HIV-infection was not associated with higher PD-1 or KLRG1 expression in CD8+ T cells. However, PD-1 and KLRG1 expression depended on differentiation and maturation stages of the cells. Consistent with previous studies, PD-1 expression was highest in intermediately differentiated and mature subsets, and KLRG1 expression was highest in highly differentiated and mature subsets [37–39]. PD-1 expression has been reported to be dependent on HIV viral load [39]. In our study, the majority of HIV+ had undetectable viral loads, which may explain why PD-1 expression was not increased in these patients. It is unclear whether KLRG1 expression is also dependent on the viral load, and this could not be investigated in our study due to the low number of patients with detectable viral loads. These observations suggest that CD8+ T cells from treated HIV-infected patients appear to be functional despite the skewed differentiation and maturation. However, due to the limited number of viable cells and FACS lasers, we could not investigate the functionality directly by assessing functional markers like CD56; the co-expression of PD-1 and KLRG1, and co-expression with other inhibitory receptors like TIM-3. But we did find a positive association between KLRG1 and PD-1 expression. Investigating CD56 in the subsets could have yielded insight into the functionality of CD8+ T cells by assessing cytotoxicity [40]. Moreover, assessing TIM-3 expression as a marker of exhaustion could have yielded insight into the exhaustion of CD8+ T cells with cytotoxic effects (CD56+) as in Poonia et al. [40]. Co-expression of several inhibitory receptors may be necessary to affect cellular functions, and may be a prominent feature in chronic viral infections [41, 42]. However, the aim of this study was to assess the effect of immunosenescence and exhaustion in CD8+ T cells on age and age-related parameters, rather than CD8+ T cell functions. We therefore investigated KLRG1 and PD-1, as these have been shown to reflect CD8+ T cell senescence and exhaustion [8, 14].

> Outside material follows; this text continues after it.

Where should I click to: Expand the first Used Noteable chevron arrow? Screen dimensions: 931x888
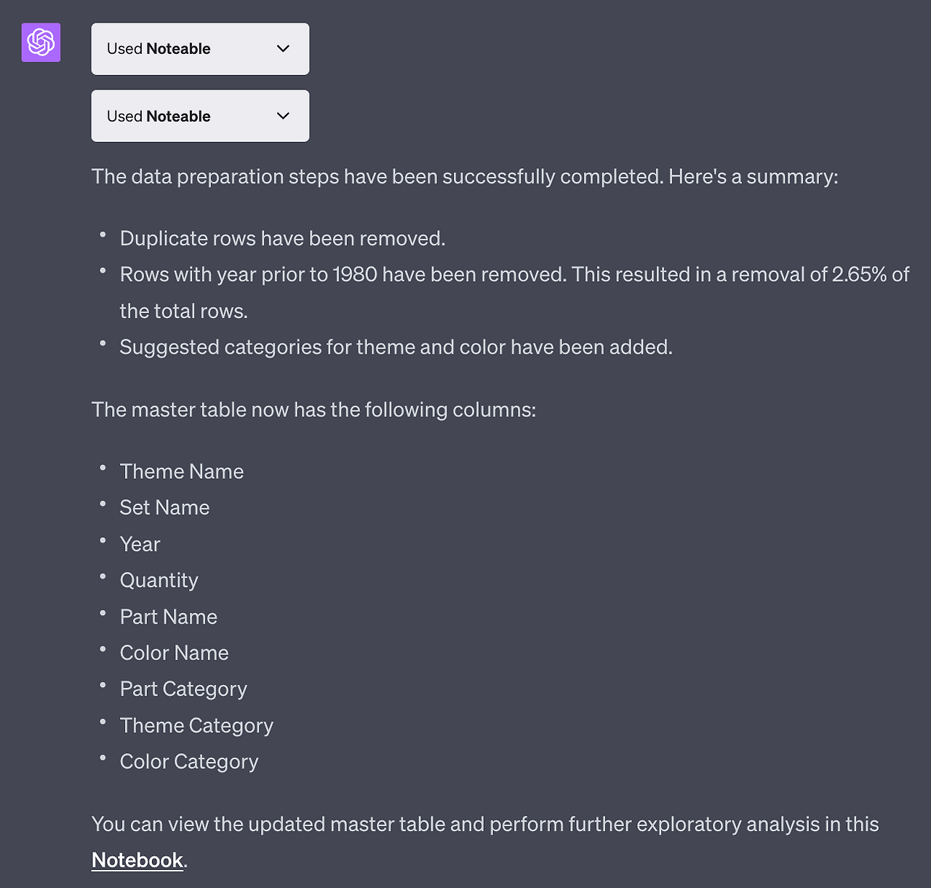[x=284, y=49]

KLRG1 expression in the subsets, but not in total CD8+ T cells, was influenced to a minor degree by age-related processes of metabolism, adipose tissue, and muscle. VAT and metabolic syndrome were associated with higher KLRG1 expression in CD28+ and CD28− cells. KLRG1 expression in TN cells was associated with high muscle mass. However, due to the wide confidence intervals for the associations with metabolic syndrome and lLMI, and to the small estimate of the association with VAT, further investigations are required to determine whether these associations are true, or whether they are artefacts. PD-1 expression was not influenced by age-related parameters. Moreover, we did not find obvious associations between CD8+ T cell phenotypes and inflammation, suggesting that highly differentiated, mature, senescent, or exhausted CD8+ T cells may not be major contributors to systemic IL-6 and suPAR levels.
In participants from this study, IL-6 and suPAR were associated with FMI, VAT and low lLMI [17]. These observations suggest that inflammation reflects age-related processes of adipose tissue redistribution and low muscle mass. In contrast, we did not find definite associations of immunosenescence and T cell exhaustion with age-related parameters or inflammation. This indicates that CD8+ T cell immunosenescence and exhaustion may not play major roles in inflammaging and age-related processes in HIV-infected patients.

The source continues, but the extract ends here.